In many respects, GAO is the mildest of the three putting into a broader prepestive the declining customer service and problems with aged locomotives and freight cars - problems detailed in earlier reports by the Interstate Commerce Commission and the U.S. Railway Association, as well as internal assessments of Conrail.
But today's report emphasizes that forecasts of future Conrail profitability have been too optimistic. Moreover, the GAO study is being made public as Congress prepares to act on legislation allocating more federal aid to the railroad.
Under the Regional Rail Reorganization Act of 1973 and amendments, the private Conrail was authorized federal assistance of some $2.1 billion in grants and loan guarantees to enable the Philadelpia firm to become profitable by the end of next year and to stand on its own in subsequent years.

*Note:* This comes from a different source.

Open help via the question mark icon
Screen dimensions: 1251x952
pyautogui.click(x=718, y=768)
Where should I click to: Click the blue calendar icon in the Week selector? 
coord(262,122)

But economic recession, serve winter weather over two seasons and strikes made a shambles of earlier economic forecasts. Last February, Conrail conceded that it would need far more extensive aid and proposed an additional $1.3 billion in federal support through 1982.

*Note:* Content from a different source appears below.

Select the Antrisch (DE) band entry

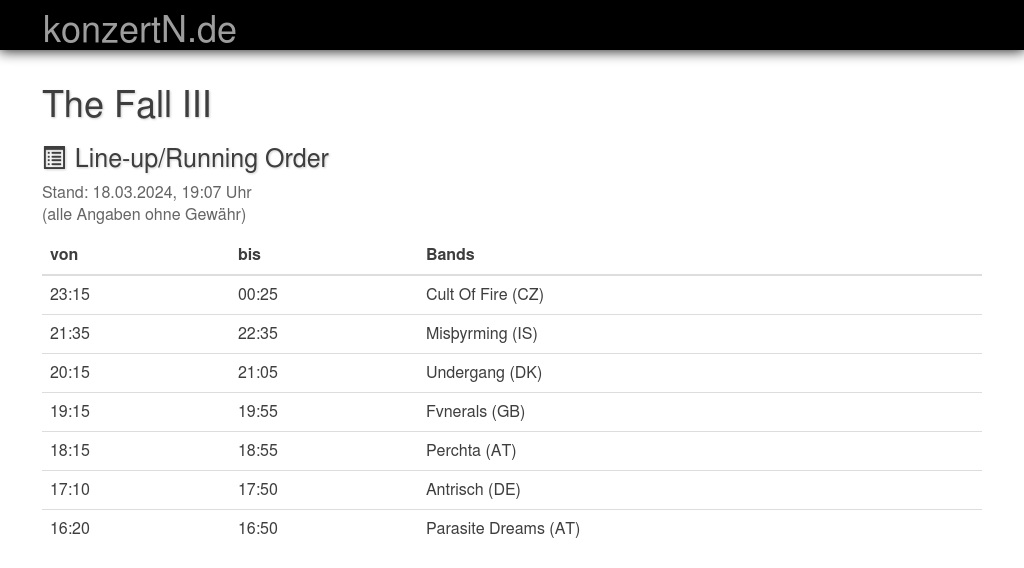[x=473, y=489]
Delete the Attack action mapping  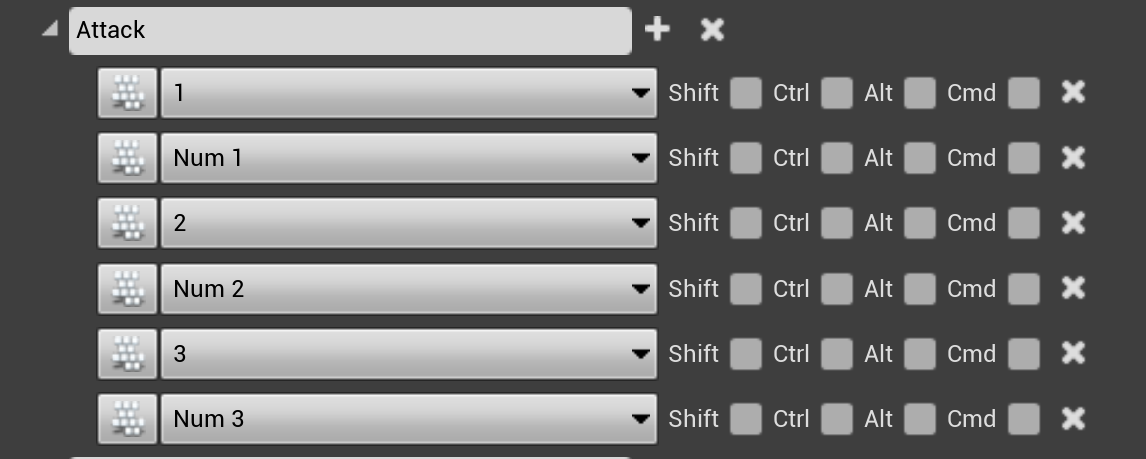[712, 30]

A $1.2 billion authorization bill is ready for House action this week but a persistent critic of Conrail, Rep. Toby Moffett (D-Conn.), plans to offer an amendment that would reduce the authorization to $700 million and require a progress report to Congress by the rail firm before additional sums would be appropriated.
Rep. Andrew Maguire (D.N.J.) and David Evans (D-Ind.), who joined with Moffett is asking for the GAO report, indicated they would support the Moffett motion. "They predict they'll need more money, then they predict that they won't meet their stated objectives, followed by another request for additional funds," said Evans of Conrail.
Moffet said yesterday he wants to put Conrail's management on "a shorter leash . . . to insure that they'll make the needed improvements and provide the kind of service we need."
However, the GAO report makes clear that Conrail management is not at fault for many of the railroad's problems. And Conrail Chairman Edward Jordan, in Capitol Hill testimony earlier this year, admitted that economic projections being followed were on the "optimistic" side. Otherwise, he said, more pessimistic assessments could themselves become a self-fufilling prophesy of doom.
GAO says a particular problem has been lost freight revenues because of inadequate equipment. The new rail firm got fewer serviceable freight cars and locomotives than had been promised earlier by the federal government in its final plan for the new system, GAO notes.
Although many of Conrail's current problems may reflect improper government forecasts about equipment and the shape of the economy, GAO warns that additional federal aid "may not assure profitability."
To reverse negative trends, "decisive and innovative management action is needed," GAO states. In response, Conrail Vice President Richard Sullivan said yesterday that since his firm has not seen a final draft of the GAO study, no comment could be made. Both Conrail and the U.S. Railway Association were invited to comment on earlier GAO drafts and the rail association objected to some criticism of its operation - specifically a GAO finding that the government monitoring agency has been slow to warn Congress about some adverse trends affecting Conrail performance.
Among other findings, GAO said:
Conrail has been slow to begin major rehabilitation of yards and terminals considered important to its ultimate success.
The absence of adequate freight cars and locomotives has hurt Conrail business by driving away some customers to trucks and barges and hampered the railroad's campaign to attract new business.
Conrail must achieve a forecast level of rate increases (wrong in the past), increase labor productivity, rehabilitate yards and terminals and improve service "vastly" to meet its favorable economic forecast through 1982.